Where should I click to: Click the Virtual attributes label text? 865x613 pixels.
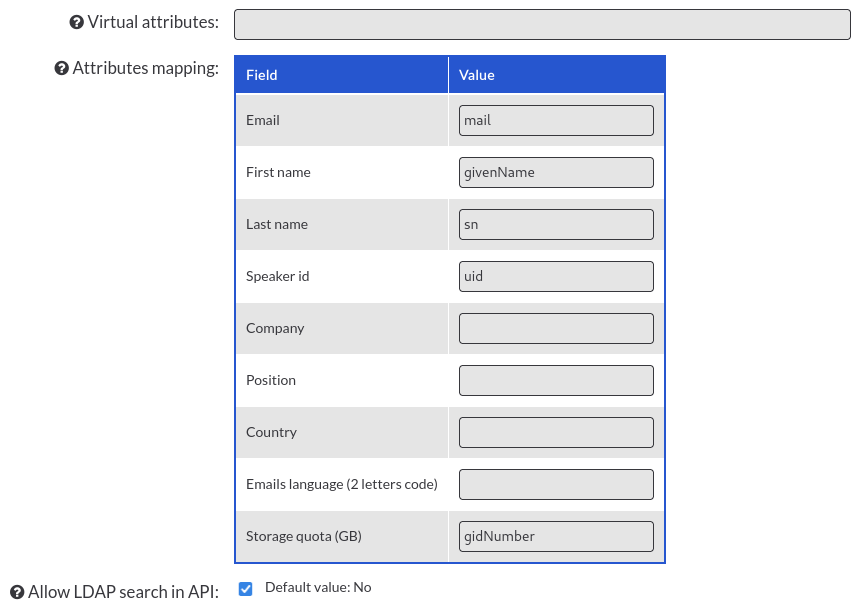point(153,22)
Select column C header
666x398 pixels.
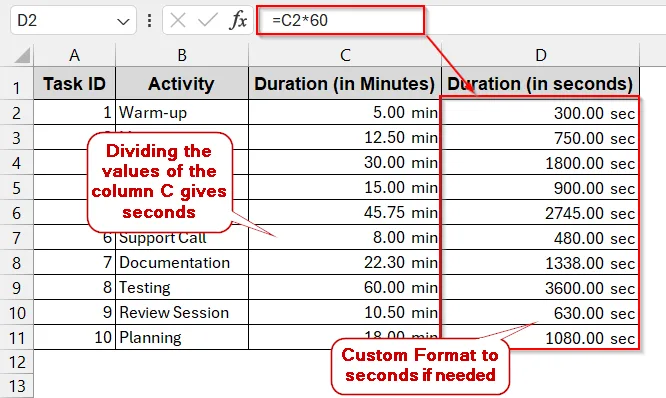[345, 55]
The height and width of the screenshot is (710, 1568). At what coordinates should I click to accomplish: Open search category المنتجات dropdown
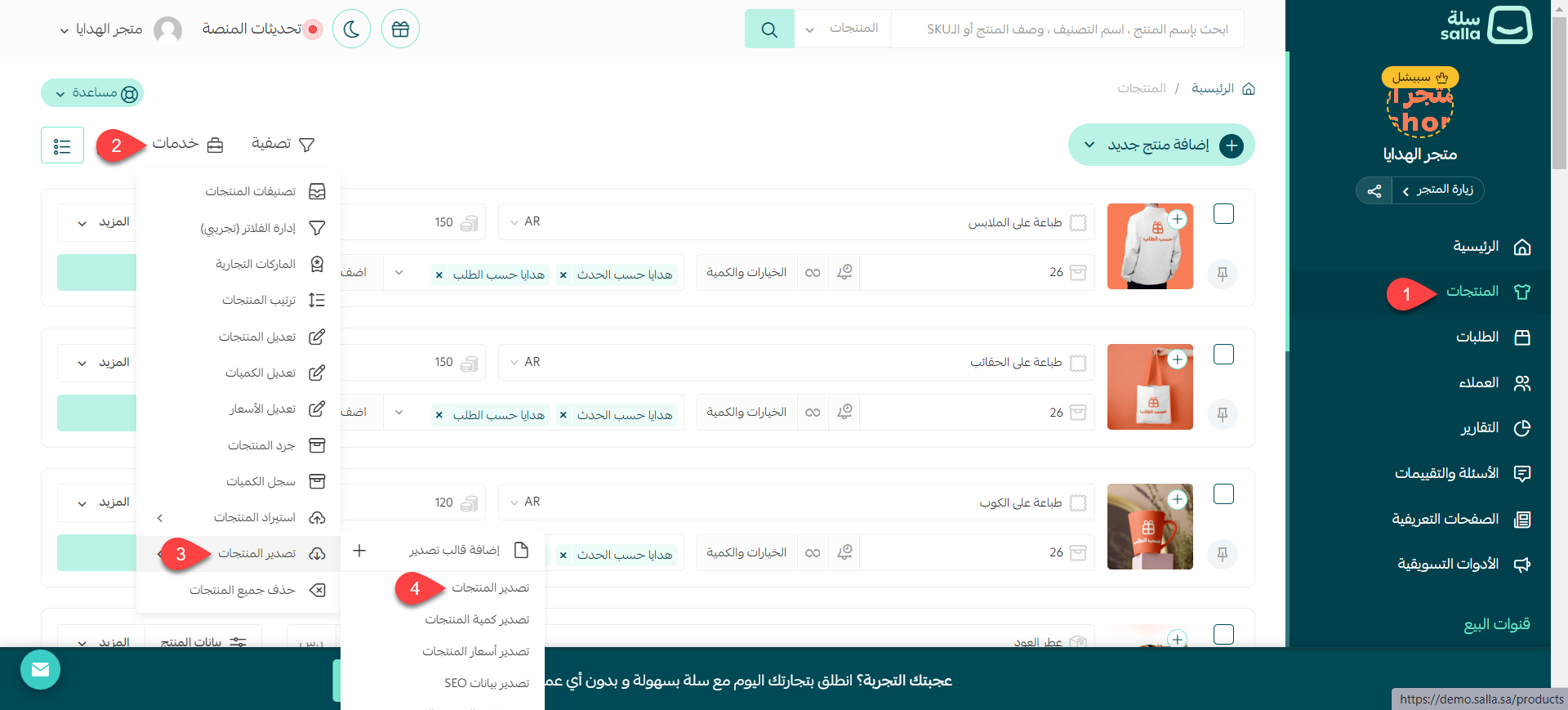point(842,29)
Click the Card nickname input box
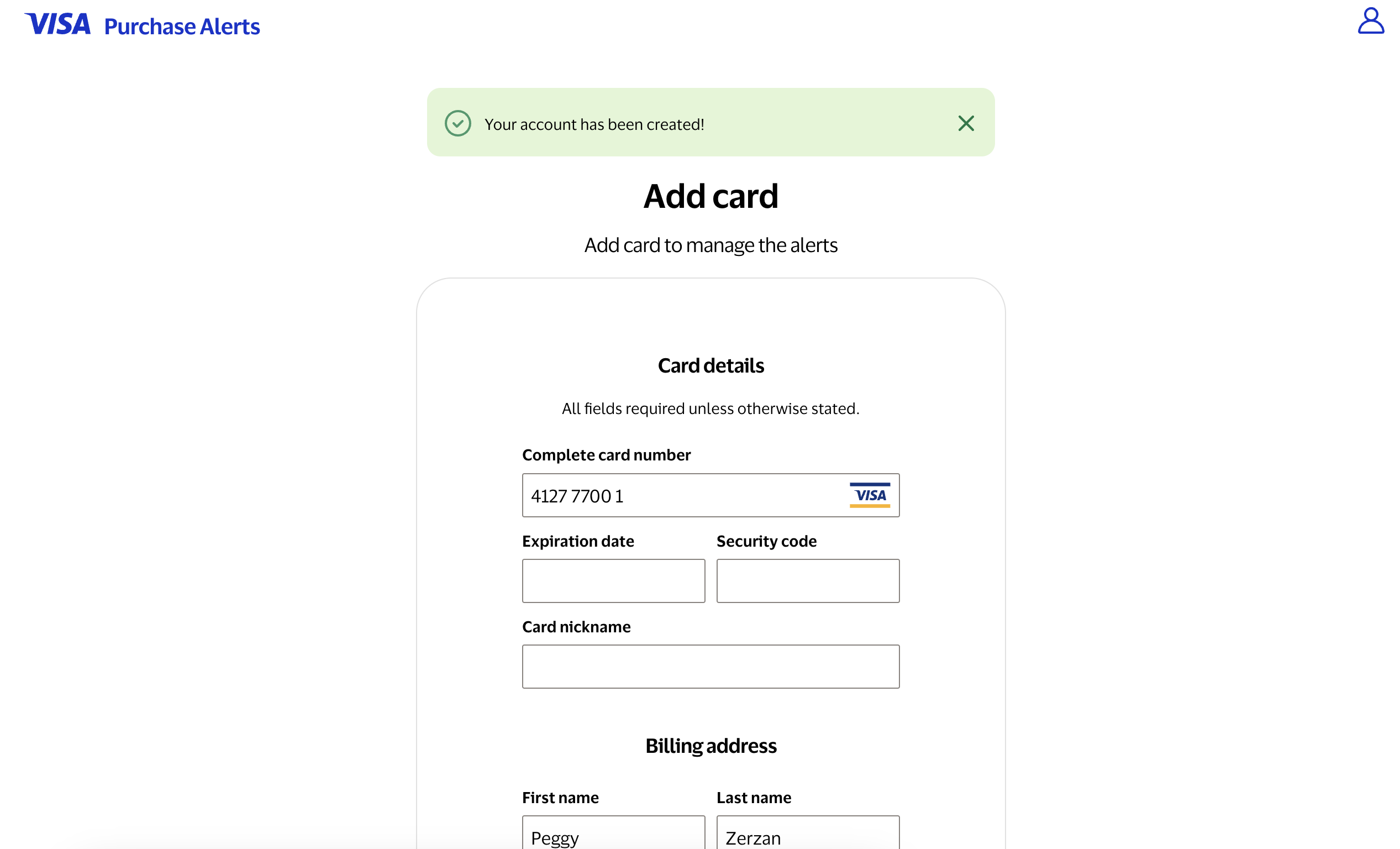 710,667
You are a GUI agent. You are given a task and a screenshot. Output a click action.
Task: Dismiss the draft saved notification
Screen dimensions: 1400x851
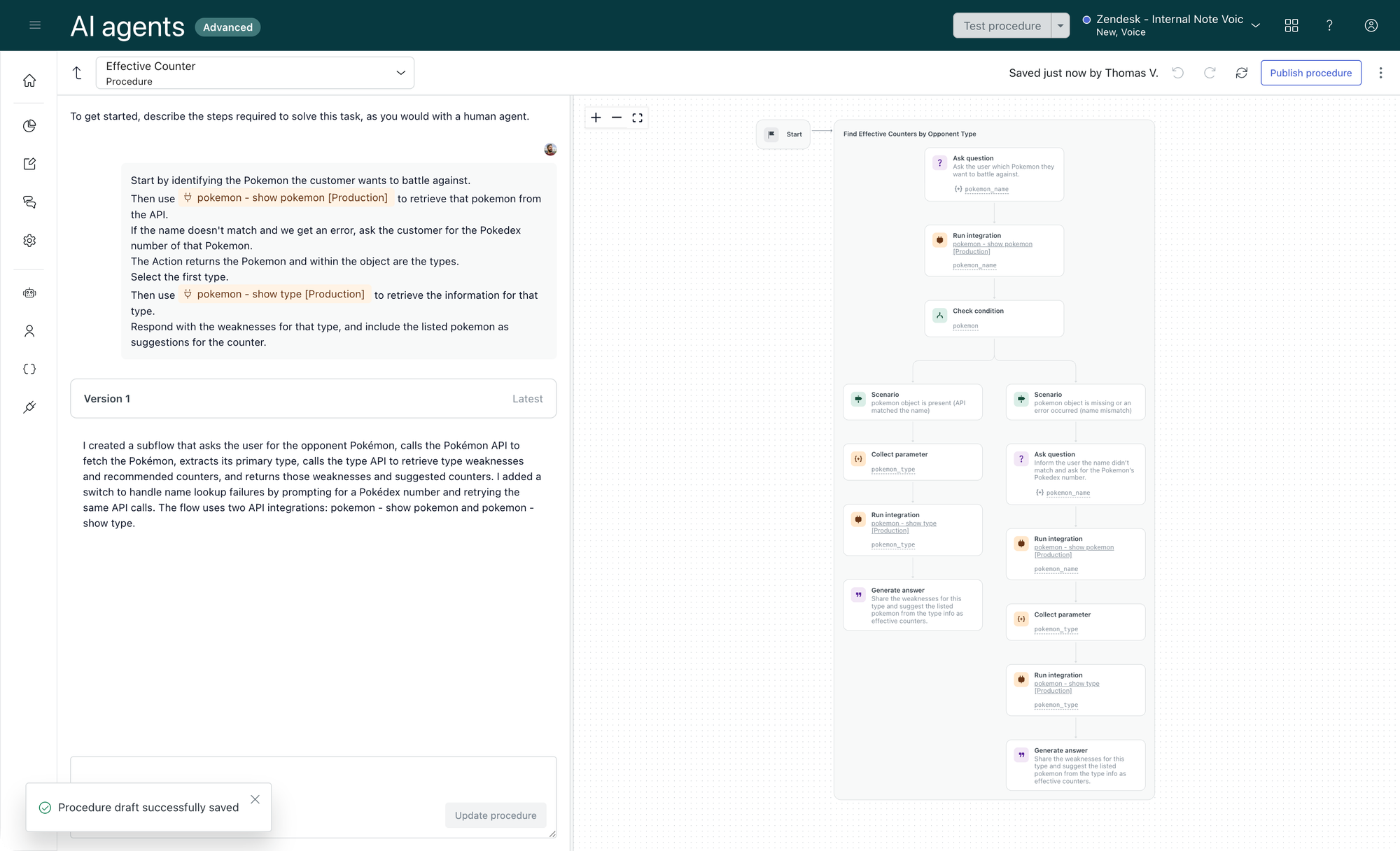pos(255,799)
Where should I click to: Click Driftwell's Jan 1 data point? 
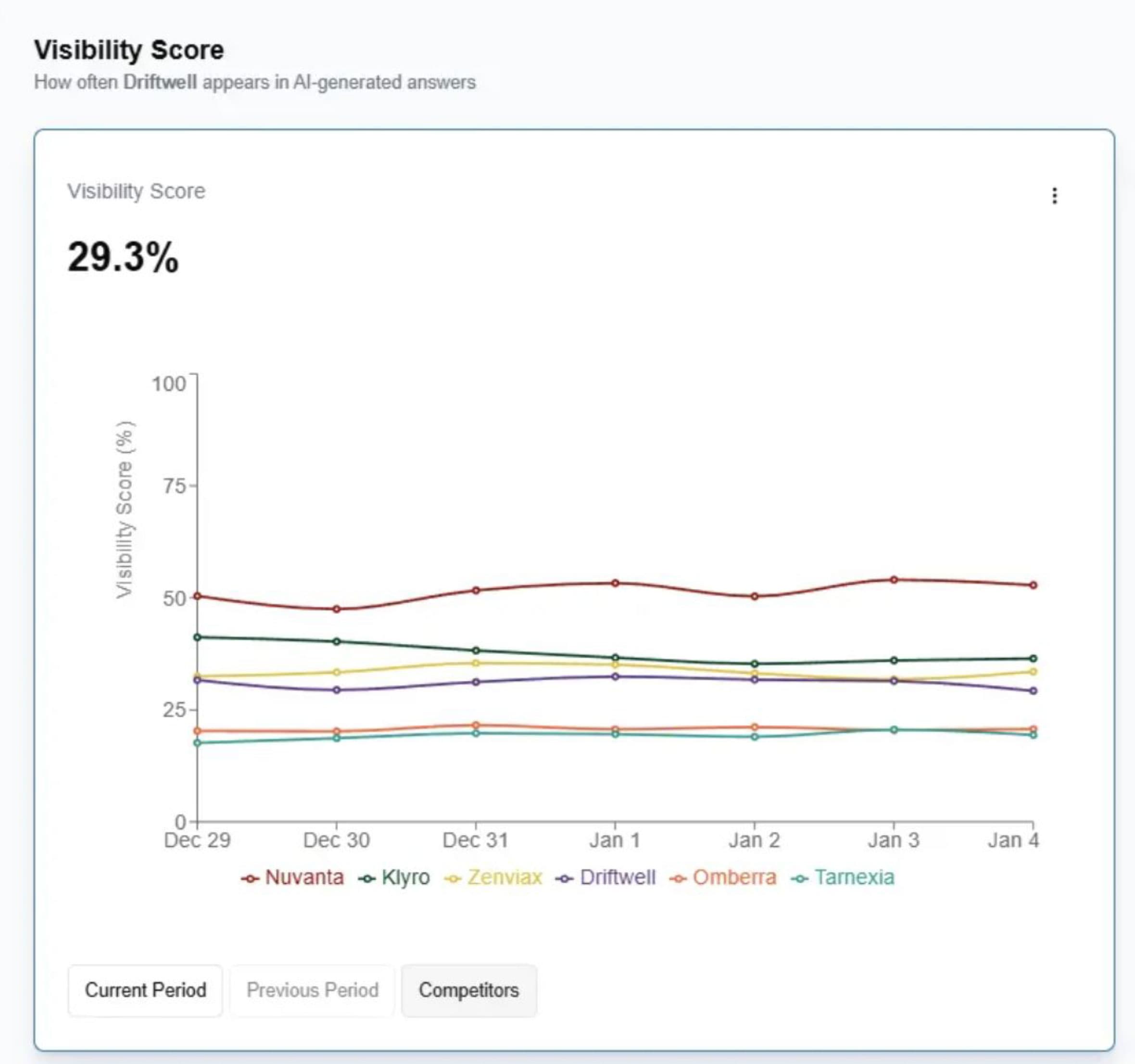pos(615,677)
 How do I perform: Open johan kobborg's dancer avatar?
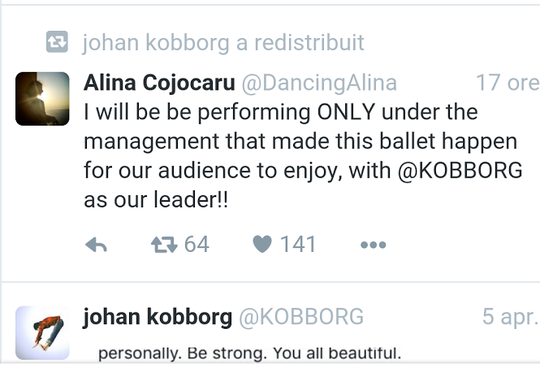(x=42, y=333)
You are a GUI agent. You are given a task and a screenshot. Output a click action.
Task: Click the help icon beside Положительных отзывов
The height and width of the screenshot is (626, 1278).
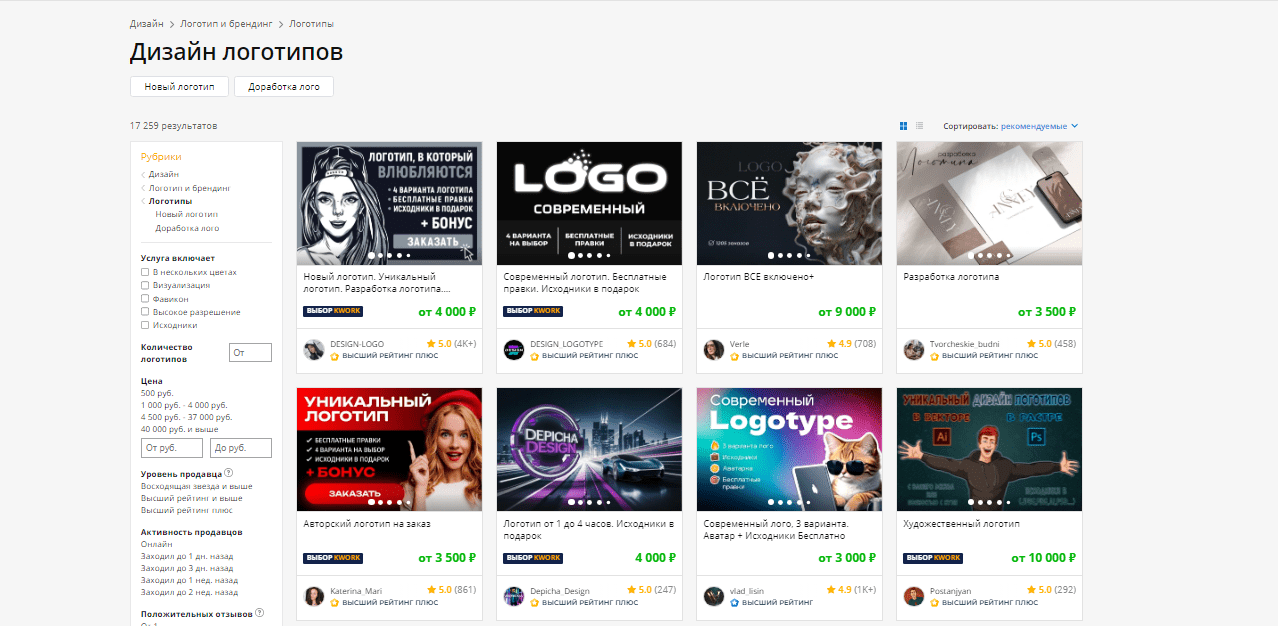[x=260, y=613]
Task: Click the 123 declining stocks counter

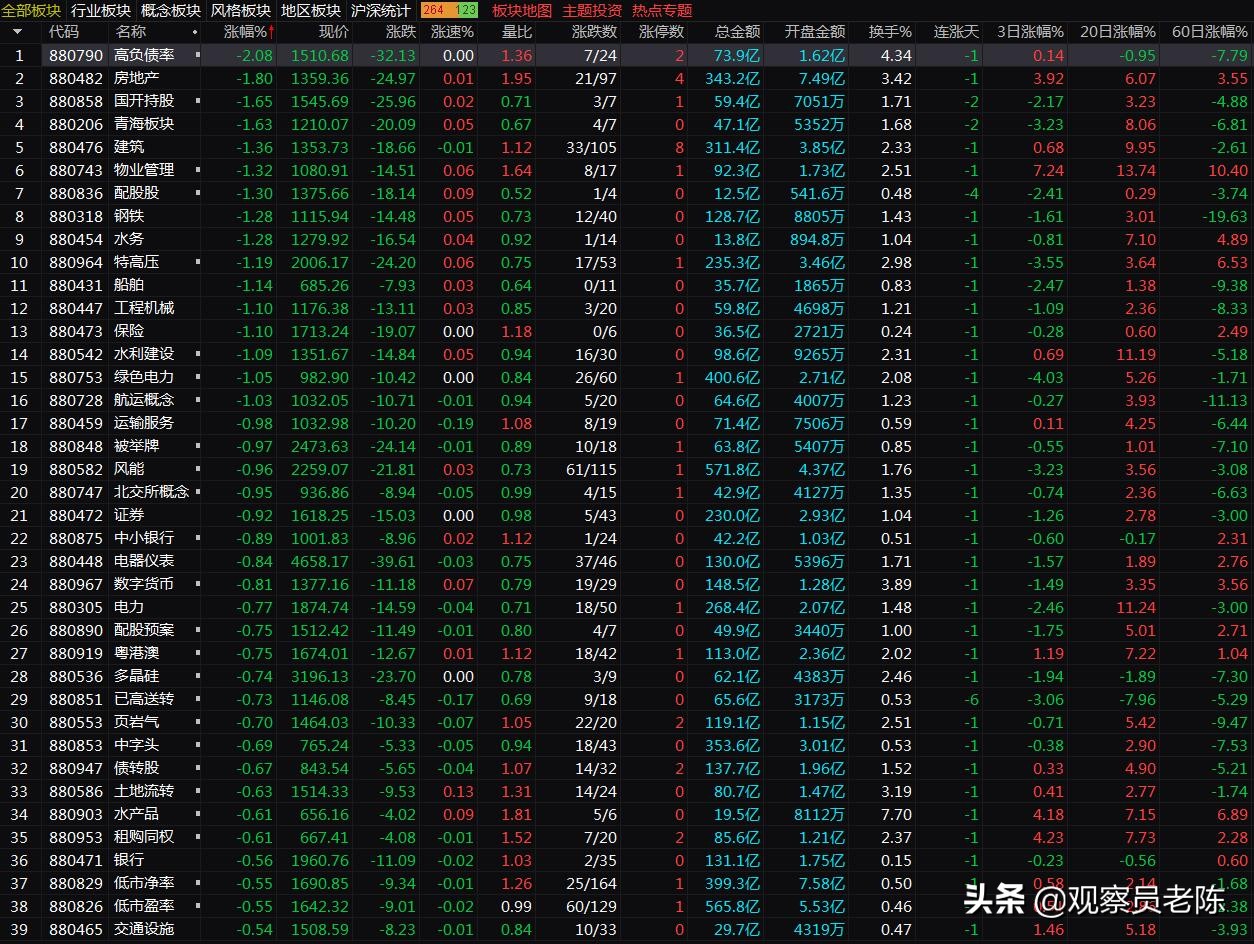Action: (466, 11)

☆ ☆ ☆ ☆ ☆ ☆ ☆

作业说明: 请提取上述材料中的全部文字，逐行原样照录，答案中不要包含图片。

答案如下:
Where should I click to: Click the Virtual attributes label text? 865x613 pixels.
point(153,22)
Select column C header
666x398 pixels.
[345, 55]
The height and width of the screenshot is (710, 1568). At what coordinates should I click to accomplish: Open search category المنتجات dropdown
point(842,29)
Click the Card nickname input box
 710,667
You are a GUI agent. You are given a task and a screenshot. Output a click action.
Task: Dismiss the draft saved notification
Screen dimensions: 1400x851
pos(255,799)
Where should I click to: Click Driftwell's Jan 1 data point? 
pos(615,677)
 How do I perform: Open johan kobborg's dancer avatar?
(x=42, y=333)
You are a GUI agent. You are given a task and a screenshot. Output a click action.
Task: Click the help icon beside Положительных отзывов
The height and width of the screenshot is (626, 1278).
[x=260, y=613]
Task: Click the 123 declining stocks counter

Action: (466, 11)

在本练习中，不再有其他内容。